Aquella noche Jenofonte sacrificó un buey a Zeus en el templo principal, y a primera hora de la mañana embarcamos en un barco mercante que transportaba a Éfeso lanudas ovejas del Ática. Mientras nos alejábamos en la lancha de embarque, vimos a Grilo el del único ojo en la playa empapada por la lluvia, abriéndose paso entre los pescaderos y porteadores con taparrabos en un tardío intento de detener a su hijo antes de que partiera. Nos sentamos en el bote, paralizados al ver a Grilo metido hasta las rodillas en el agua, agitando los puños con furia y aullando maldiciones que el viento se llevó misericordiosamente sin que llegasen a nuestros oídos.
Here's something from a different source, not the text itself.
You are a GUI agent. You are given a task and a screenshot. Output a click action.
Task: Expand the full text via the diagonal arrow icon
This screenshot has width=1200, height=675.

En una última e inútil explosión de la ira que sentía por la traición de Jenofonte, Grilo se puso a arrojarnos piedras, que cayeron inofensivamente en el agua, lejos de la embarcación. Jenofonte no emprendía aquel viaje hacia el país de los persas por ningún hombre, y mucho menos por Próxeno o por Ciro, sino en busca de un camino que condujera a Zeus. Pero al ir en pos de un inmortal, abandonó a otros, porque nunca volvió a ver a Sócrates ni a su padre.